Black Cod in Spicy Coconut Broth
Makes 4 servings
4 fillets fresh black cod cut at least 3/4 inch tick (approx 1 1/2 pounds total)
salt and pepper
3 tablespoons olive oil
1/2 cup chicken stock
1/2 cup coconut milk, well-stirred (preferably Mae Ploy brand)
1/2 cup laksa paste (recipe follows)
4 baby bok choy, steamed until crisp tender and halved
daikon sprouts for garnish
1. Pat cod dry, season lightly with salt and pepper. Preheat oven to 450F.
2. Heat 2 tablespoons olive oil in ovenproof sauté pan (non-stick) over moderately high heat and quickly sauté the fish on one side until browned.
3. Turn fish over and place pan in hot oven for 4-5 min or until just cooked through.
4. While fish is cooking, heat stock and coconut milk in small saucepan and bring to simmer. Stir in laksa paste and keep warm. Adjust as desired for amount of stock and/or milk and/or paste.

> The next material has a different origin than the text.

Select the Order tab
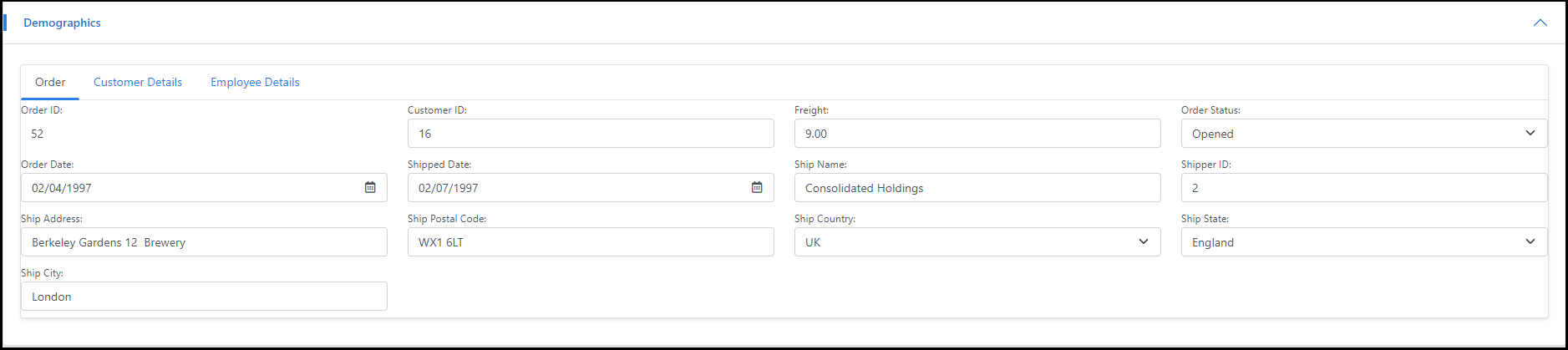The width and height of the screenshot is (1568, 350). [50, 82]

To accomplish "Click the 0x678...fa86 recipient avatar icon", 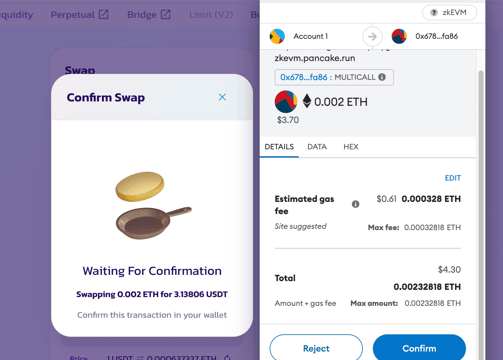I will coord(399,36).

5. When ready to serve, place bok choy in center of shallow soup plate and top with cod. Ladle laksa around, top with sprouts and serve immediately.
2 tablespoons chili garlic sauce
1/3 cup chopped shallots
1/3 cup chopped and toasted macadamia, cashew or blanched almonds
1/4 cup peeled and finely chopped ginger
2 tablespoons coriander seeds, toasted and ground
2 tablespoons fish sauce
juice and zest from 2 large limes (1/3 cup juice)
1 1/2 tablespoons brown sugar
2 tablespoons vegetable oil
1 teaspoon toasted sesame oil
1/2 cup coconut milk
1. Add all ingredients to a blender and process for a minute or two or until very smooth and fragrant.
2. Adjust the flavors to your taste. Store covered in the refrigerator for up to 3 days or frozen for up to 3 months.